Additive and Digital Fabrication of 3D Interconnects in MEMS Packaging Using Printing Technologies
Research output: Book/Report › Doctoral thesis › Collection of Articles
|Publisher||Tampere University of Technology|
|Number of pages||55|
|Publication status||Published - 15 Jun 2018|
|Publication type||G5 Doctoral dissertation (article)|
|Name||Tampere University of Technology. Publication|
This thesis investigates the feasibility of using printing technologies for the selected parts of the MEMS packaging. Additive, maskless and non-contact printing technologies are digitally controlled by computer and have the potential to reduce turnaround time compared with lithographic processes. These methods could be used for the substrate with any morphology and composition; and also enable the deposition of functional inks with high level of precision on designated places defined by the graphics or codes prepared by the computer software. In summary, printing technologies provide the possibility to reduce harmful waste, consumption of the material and chemicals, process steps, and process time compared to subtractive processes.
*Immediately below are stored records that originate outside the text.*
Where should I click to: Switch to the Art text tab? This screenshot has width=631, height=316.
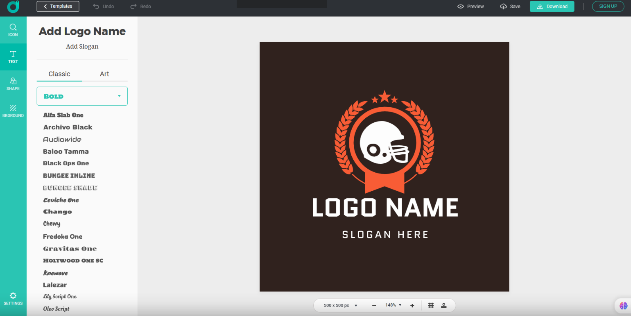click(104, 74)
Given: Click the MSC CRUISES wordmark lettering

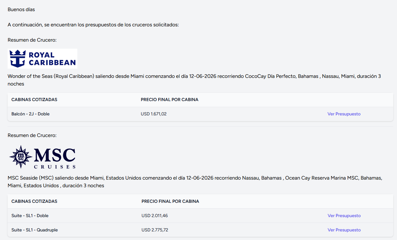Looking at the screenshot, I should pyautogui.click(x=55, y=158).
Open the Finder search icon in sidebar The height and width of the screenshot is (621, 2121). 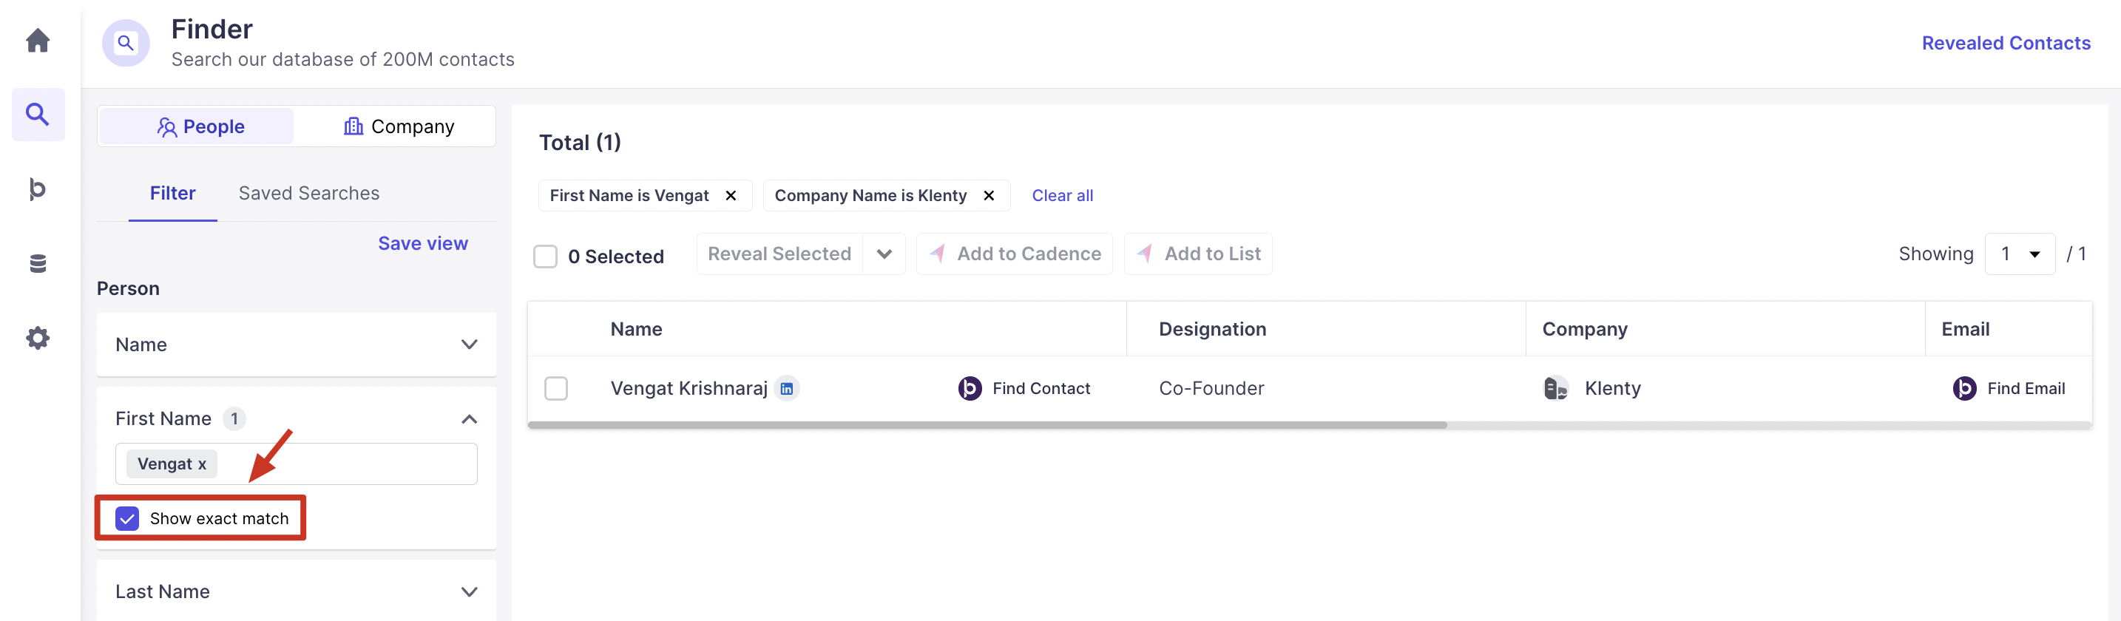38,114
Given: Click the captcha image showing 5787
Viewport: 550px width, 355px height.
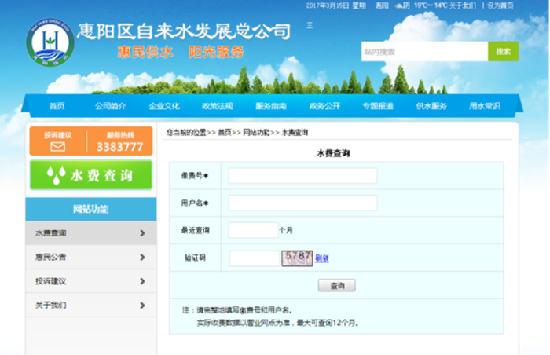Looking at the screenshot, I should tap(297, 258).
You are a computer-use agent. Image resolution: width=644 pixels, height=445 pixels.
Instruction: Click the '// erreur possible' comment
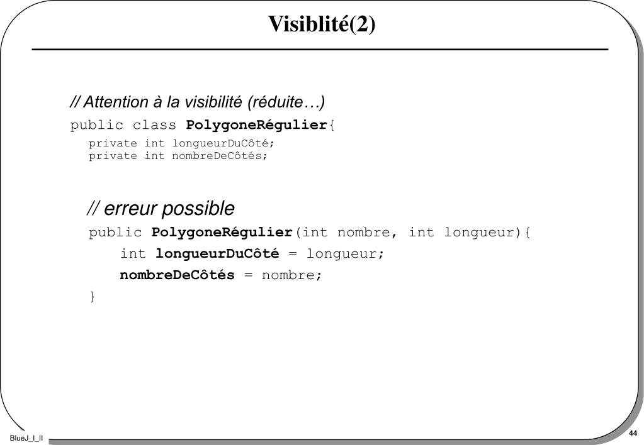point(161,208)
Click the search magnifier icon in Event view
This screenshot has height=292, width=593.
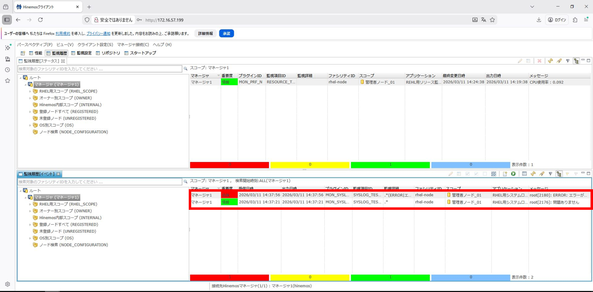click(x=185, y=182)
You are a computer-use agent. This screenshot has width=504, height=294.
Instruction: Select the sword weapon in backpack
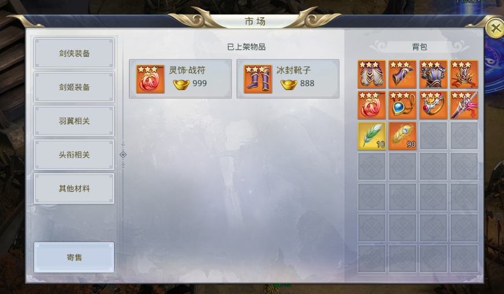click(x=464, y=105)

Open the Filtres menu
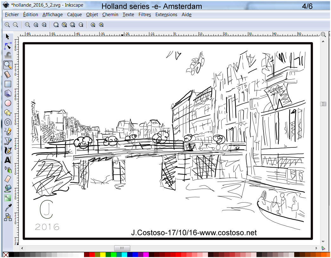pos(145,15)
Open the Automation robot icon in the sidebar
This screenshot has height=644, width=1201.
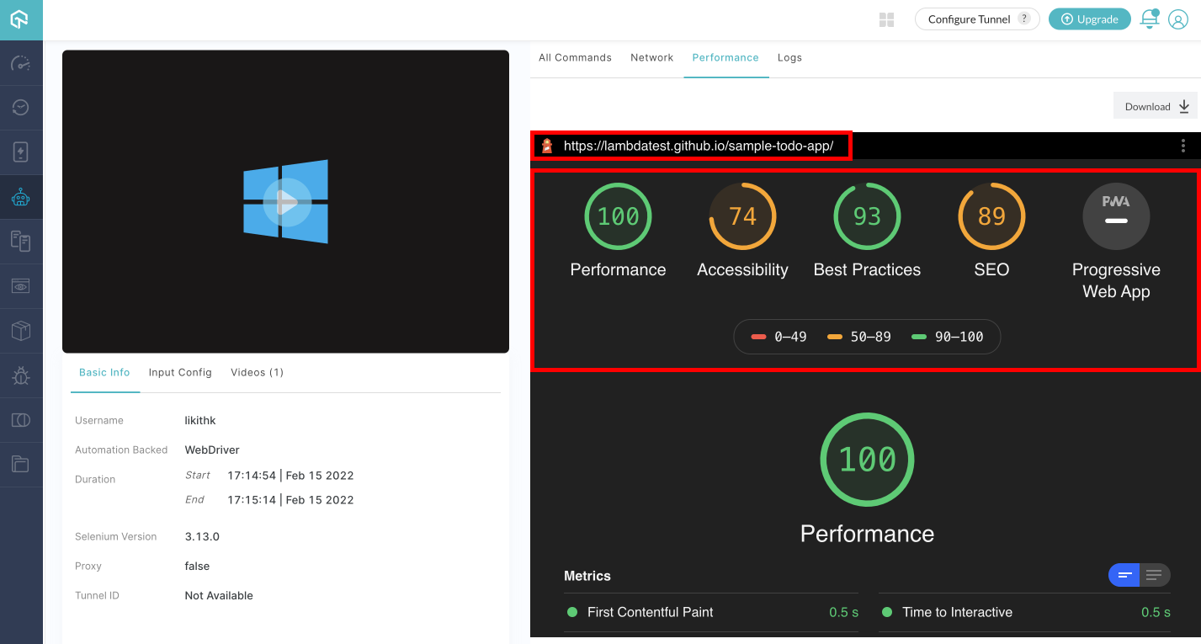(21, 197)
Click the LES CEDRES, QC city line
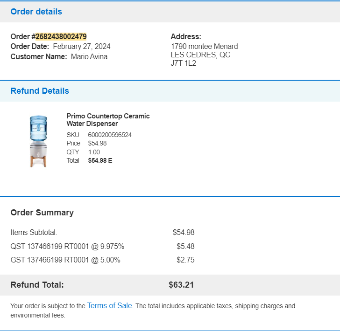Image resolution: width=340 pixels, height=331 pixels. (200, 55)
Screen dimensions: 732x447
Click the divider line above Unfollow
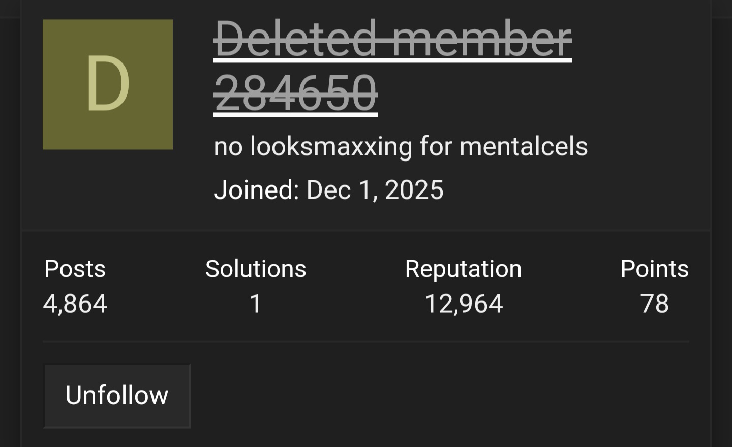pyautogui.click(x=366, y=342)
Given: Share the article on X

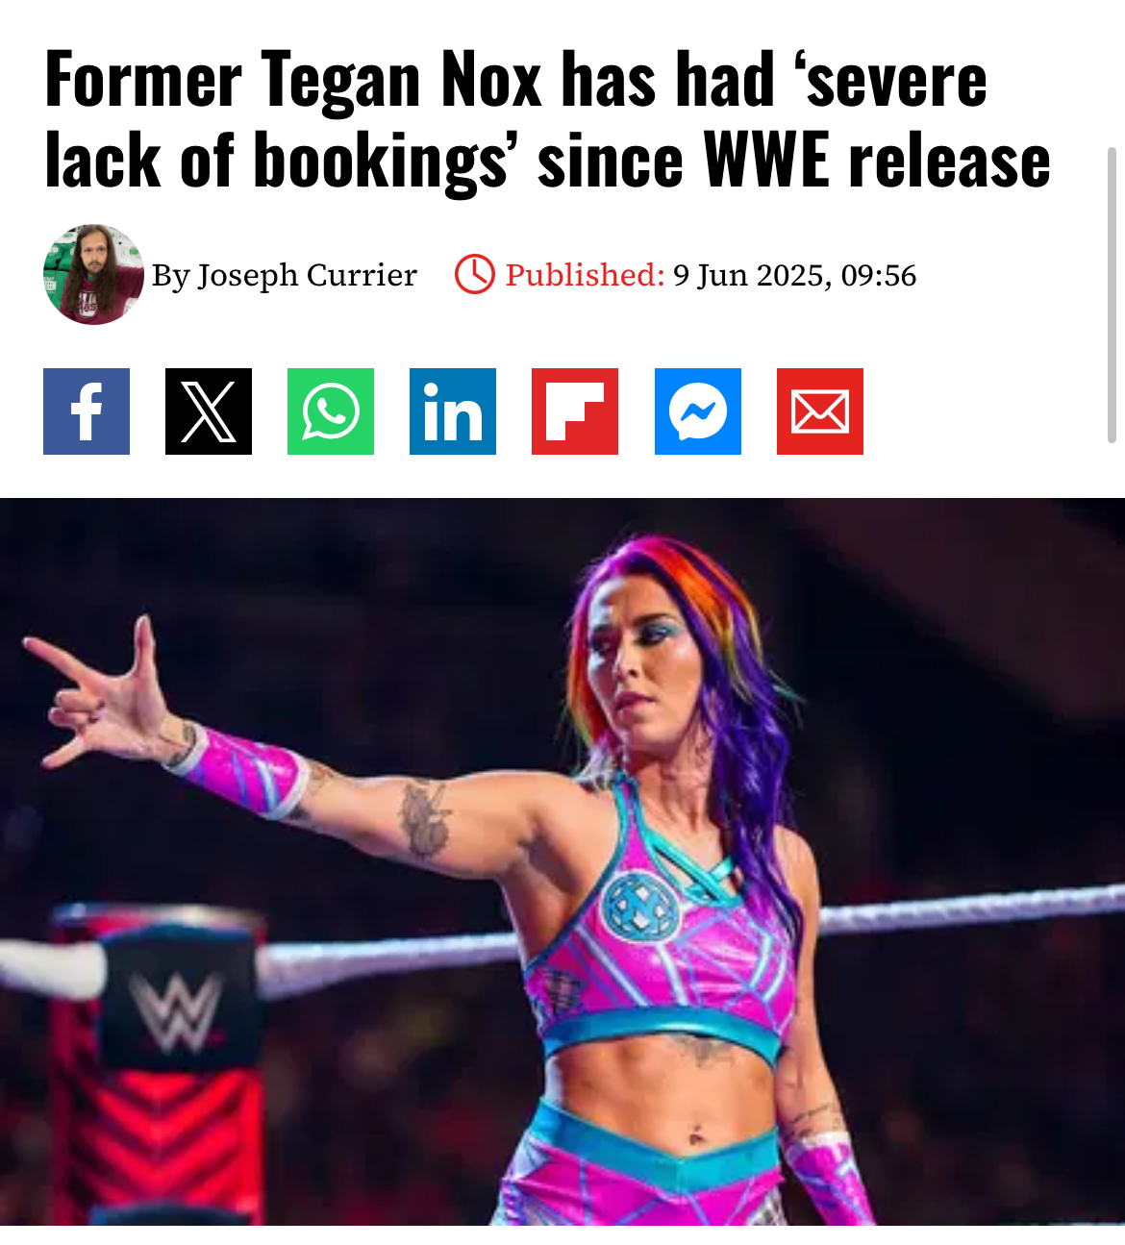Looking at the screenshot, I should [209, 411].
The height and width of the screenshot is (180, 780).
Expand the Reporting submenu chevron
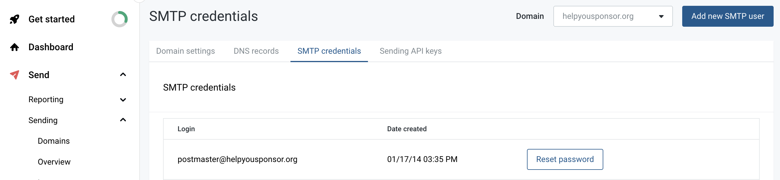click(x=123, y=100)
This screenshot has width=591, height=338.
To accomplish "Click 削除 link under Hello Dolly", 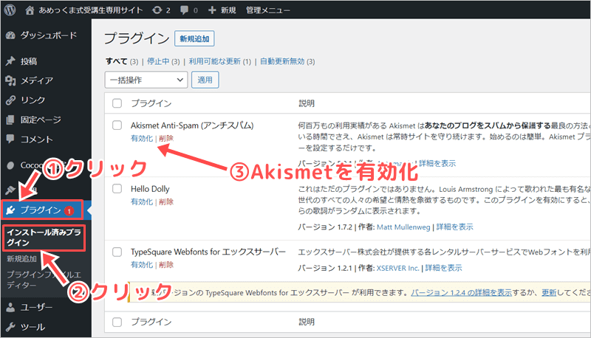I will 166,201.
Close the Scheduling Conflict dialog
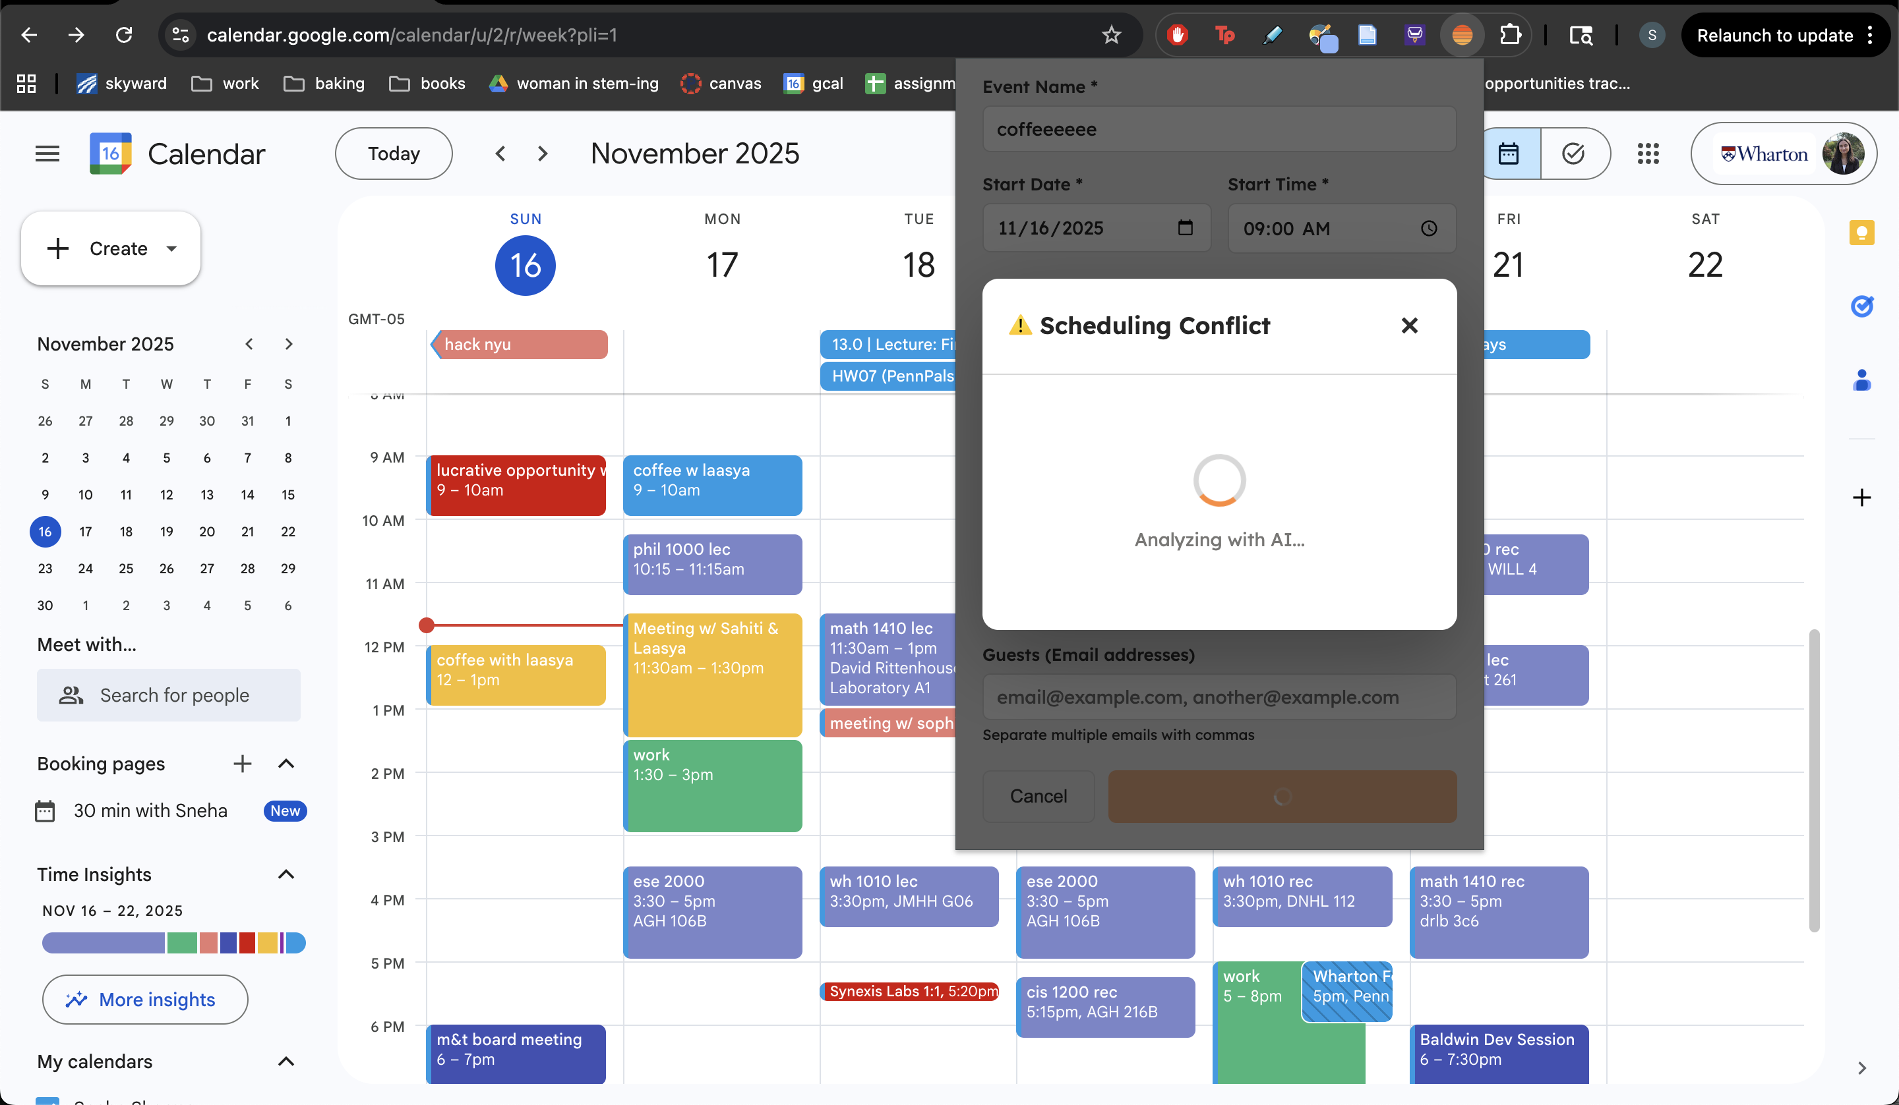This screenshot has width=1899, height=1105. click(x=1409, y=325)
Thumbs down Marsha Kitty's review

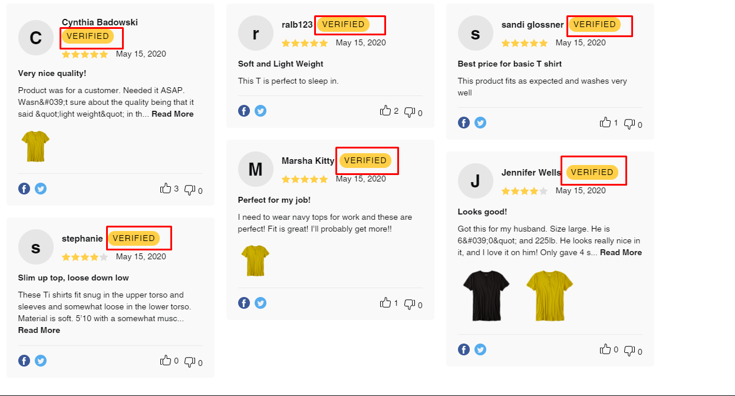pos(409,304)
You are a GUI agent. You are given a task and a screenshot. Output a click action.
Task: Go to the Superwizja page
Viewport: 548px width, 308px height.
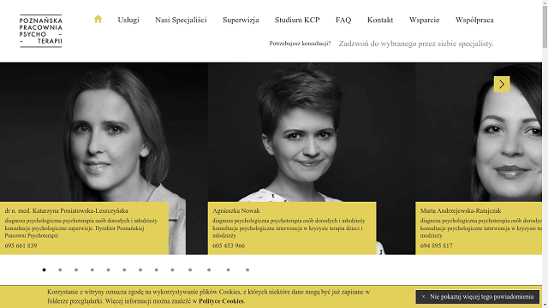[x=241, y=20]
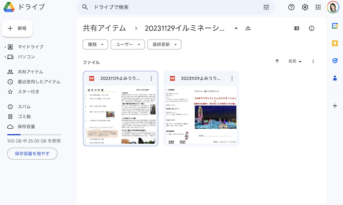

The focus of this research has been on the fabrication of the 3D interconnects in parts of the MEMS packaging. The fabrication methods used in this work are piezo drop on demand (DOD) inkjet printing, super-fine inkjet technology (SIJ) and aerosol jet printing (AJP). Also, a combination of metal nanoparticle and dielectric inks have been used for the experiments reported in this thesis. The reported results show promising potential for additive methods to be used in electronics manufacturing in coming years with more developments and refinements in inkjettable functional materials and printing devices. In this thesis inkjet printing is utilized to fabricate 3D interconnects by the partial metallization of through silicon vias (TSVs). The via metallization could result in low resistance vias suitable for some MEMS applications. Complete filling of high density vias with diameters of less than 30 µm using super-fine inkjet technology is also demonstrated. As well, aerosol jet printing is successfully used to make a conductive bridge with low resistance between the device layer and handle wafer in silicon on insulator (SOI) MEMS. In addition, inkjet printing technologies are used to fill the TSVs to planarize wafer surface which enables placement of solder balls on top of the TSVs and increasing the I/O density of 3D TSV interposers by four times without using the next generation of TSV nodes. Moreover, successful fabrication of silver micropillars/bumps with inkjet printing is demonstrated for use in flip-chip fabrication methods instead of using stud bumps fabricated by wire bonding. The results indicate that the bare dies with the printed bumps can increase the contact reliability of flip-chip bonded samples.